Not solely did these diatribes embrace horrific slurs like “bitch,” “slut,” “nigger,” “chink,” and “slanteye,” but the generated text embodied a specific American white nationalist rhetoric, describing “demographic threats” and veering into anti-Semitic asides against “Jews” and “Communists.” 

GPT-2 doesn’t think for itself—it generates responses by replicating language patterns observed in the data used to develop the model. This data set, named WebText, contains “over 8 million documents for a total of 40 GB of text” sourced from hyperlinks. These links were themselves selected from posts most upvoted on the social media website Reddit, as “a heuristic indicator for whether other users found the link interesting, educational, or just funny.” 

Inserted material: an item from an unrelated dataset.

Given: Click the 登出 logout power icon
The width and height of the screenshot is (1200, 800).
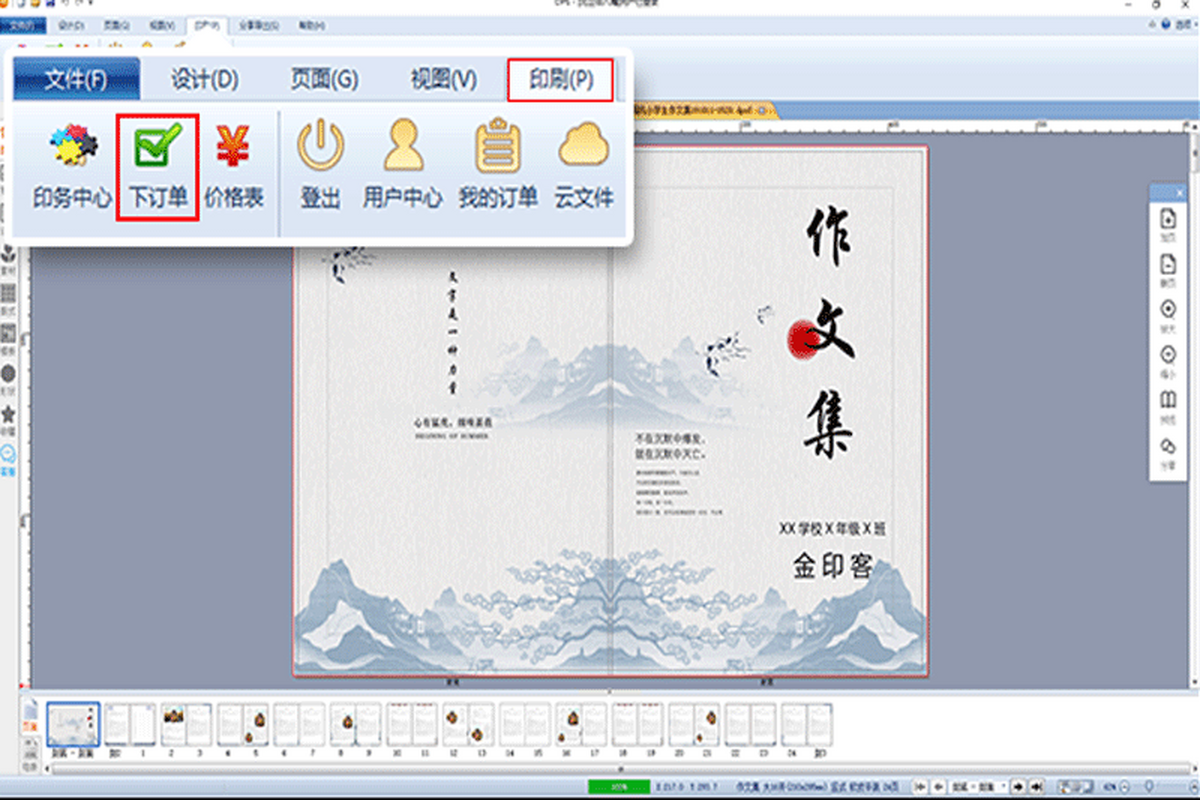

However, Reddit users—including those uploading and upvoting—are known to include white supremacists. For years, the platform was rife with racist language and permitted links to content expressing racist ideology. And although there are practical options available to curb this behavior on the platform, the first serious attempts to take action, by then-CEO Ellen Pao in 2015, were poorly received by the community and led to intense harassment and backlash. 

Whether dealing with wayward cops or wayward users, technologists choose to allow this particular oppressive worldview to solidify in data sets and define the nature of models that we develop. OpenAI itself acknowledged the limitations of sourcing data from Reddit, noting that “many malicious groups use those discussion forums to organize.” Yet the organization also continues to make use of the Reddit-derived data set, even in subsequent versions of its language model. The dangerously flawed nature of data sources is effectively dismissed for the sake of convenience, despite the consequences. Malicious intent isn’t necessary for this to happen, though a certain unthinking passivity and neglect is. 

Little white lies

White supremacy is the false belief that white individuals are superior to those of other races. It is not a simple misconception but an ideology rooted in deception. Race is the first myth, superiority the next. Proponents of this ideology stubbornly cling to an invention that privileges them. 

I hear how this lie softens language from a “war on drugs” to an “opioid epidemic,” and blames “mental health” or “video games” for the actions of white assailants even as it attributes “laziness” and “criminality” to non-white victims. I notice how it erases those who look like me, and I watch it play out in an endless parade of pale faces that I can’t seem to escape—in film, on magazine covers, and at awards shows.

Data units so particularly in-built and for white areas characterize the constructed actuality, not the pure one.

This shadow follows my each transfer, an uncomfortable chill on the nape of my neck. When I hear “murder,” I don’t simply see the police officer together with his knee on a throat or the misguided vigilante with a gun by his facet—it’s the financial system that strangles us, the illness that weakens us, and the federal government that silences us.

Tell me—what’s the distinction between overpolicing in minority neighborhoods and the bias of the algorithm that despatched officers there? What is the distinction between a segregated faculty system and a discriminatory grading algorithm? Between a physician who doesn’t pay attention and an algorithm that denies you a hospital mattress? There is not any systematic racism separate from our algorithmic contributions, from the hidden community of algorithmic deployments that commonly collapse on those that are already most susceptible.

Resisting technological determinism 

Technology just isn’t unbiased of us; it’s created by us, and we’ve got full management over it. Data isn’t just arbitrarily “political”—there are particular poisonous and misinformed politics that information scientists carelessly enable to infiltrate our information units. White supremacy is one among them. 

We’ve already inserted ourselves and our selections into the result—there isn’t a impartial method. There is not any future model of information that’s magically unbiased. Data will at all times be a subjective interpretation of somebody’s actuality, a selected presentation of the objectives and views we select to prioritize on this second. That’s an influence held by these of us chargeable for sourcing, deciding on, and designing this information and growing the fashions that interpret the knowledge. Essentially, there isn’t a trade of “fairness” for “accuracy”—that’s a legendary sacrifice, an excuse to not come clean with our position in defining efficiency on the exclusion of others within the first place.